[Vorliegender Text]
++++++++

# Netbook Kaufberatung



## >ExX< (8. Juli 2010)

Hi,
nen Kollege von mir will sich nen Netbook kaufen, 
Vorgaben sind:

Preis maximal 500€
Displaygröße 10-12 Zoll

Und reichen 1 GB Ram aus, weil man 1 GB Ram schnell mal voll hat?
Ansonsten hat er keine Vorgaben, wäre gut wenn ihr mal nen paar vorschlagen könntet 

Edit: Wenns geht sollte ein Laufwerk integriert sein, aber gibt es das überhaupt bei der Größe?
Edit²:Wenns geht sollte der auch nen HDMI Anschluss haben und von der Leistung her HDTV Filme abspielen können


----------



## Superwip (8. Juli 2010)

Wie wärs mit dem hier: Dimotion BabyBook A3P1 Preisvergleich bei Geizhals.at Österreich

-Weit schneller als ein ATOM Netbook dank Pentium dual Core T3200 und 2GiB RAM
-Achtung, kein Betriebssystem
-fragwürdige Akkulaufzeit
-optisches Laufwerk
-mit 12,1 Zoll vergleichsweise groß

Oder dem hier: HP Compaq Presario CQ10-401SG WR266EA) Preisvergleich bei Geizhals.at Österreich

-mit 10,1" eines der kleinsten Modelle mit optischem Laufwerk überhaupt
-ist dank fettem Rahmen um das Display de-facto deutlich größer als 10,1"
-relativ preiswert
-nur Intel Atom N450 1.66GHz- schneckenlahm
-vermutlich recht lange Akkulaufzeit


----------



## >ExX< (8. Juli 2010)

Hi, danke für die Vorschläge!

Er hat gesagt dass er das von Dimotion nich haben will, und ein schneckenlahmes will er auch nich 
Ich selbst hab mal nach gesehen, aber gibt es ein Asus eee Pc oder MSI Wind mit Dualcore Atom und Laufwerk?
Weil die beiden ja gut sein sollen.............


----------



## Superwip (8. Juli 2010)

Atom ist immer lahm, auch mit Dualcore...

++++++++

[Aufgabenstellung] Nenne alle Merkmale, die in der Netbook-Kaufberatung oben für das Dimotion BabyBook A3P1 aufgezählt werden.

[Quellenauszug]
++++++++

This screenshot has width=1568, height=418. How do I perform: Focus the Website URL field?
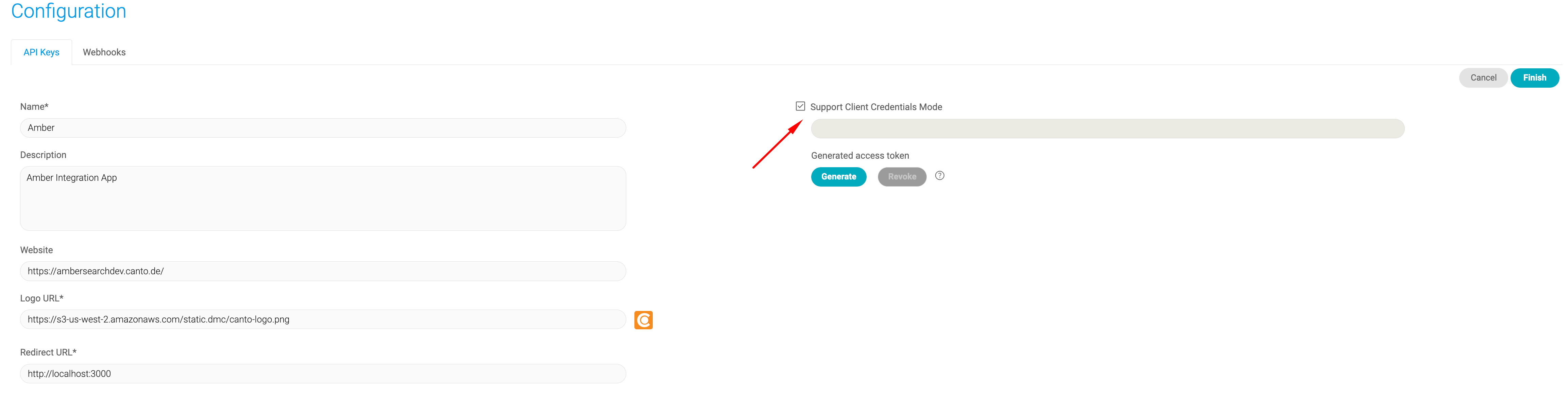(x=323, y=272)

++++++++

[Vollständige Antwort]
- Weit schneller als ein Atom-Netbook dank Pentium Dual Core T3200 und 2 GiB RAM
- Kein Betriebssystem
- Fragwürdige Akkulaufzeit
- Optisches Laufwerk
- Mit 12,1 Zoll vergleichsweise groß